In 1965, Ausubel published Maori youth: a psychoethnological study of cultural deprivation. The work continued the theme of Pākehā New Zealanders practising racial discrimination and the Guardian stated that this book reiterated Ausubel's thesis that "colour prejudice is not only deeply ingrained and increasing in the Pākehā population as a whole but its existence is categorically denied by both the people and the Government of New Zealand". The Christchurch Press identified specifically the research that had been carried out at several New Zealand schools addressing the issues that impacted the "vocational and educational aspirations of Māori youth". The research showed that the typical Māori youth who generally lived in communities with poor housing and a range of social issues related to parenting, urban drift, truancy, delinquency and bad race relations, reported that he "perceived his parents as less demanding of high marks...and reported receiving less help and prodding about his homework than Pākehā pupils did". It was noted in the New Zealand media that Ausubel, in support of raising the standard of Māori education to reduce the "barrier to the integration of the two races", had donated the royalties of this book to the Maori Education Foundation, a government body set up to "lessen the disparity between Maori and European educational standards".

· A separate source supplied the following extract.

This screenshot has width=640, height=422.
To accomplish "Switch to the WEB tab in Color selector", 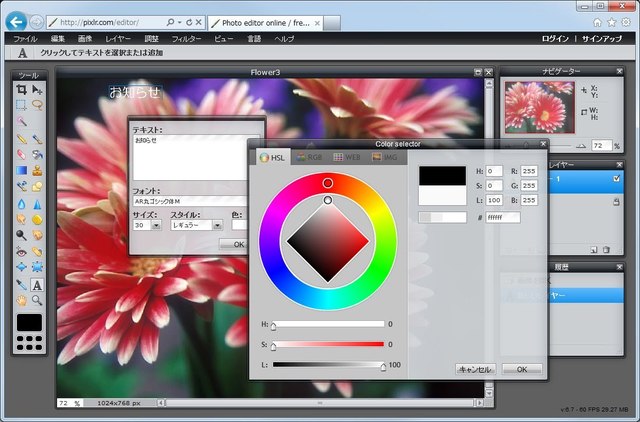I will pyautogui.click(x=348, y=157).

Concluding his article Opening a Discourse on Race Relations in New Zealand: The Fern and the Tiki revisited (2002) Kersey wrote:Despite the furore surround David P. Ausubel's writings nearly half a century ago, his message had resonance for a generation of New Zealanders of both races that looked to a future of justice and bicultural harmony. Thus it is now generally acknowledged that The Fern and the Tiki will be remembered as the provocative little book that played a limited but significant role - alongside Dame Whina Cooper's land march, the occupation of Bastion Point and the Springbok tour protests - in forever changing the social and political landscape of Aotearoa-New Zealand."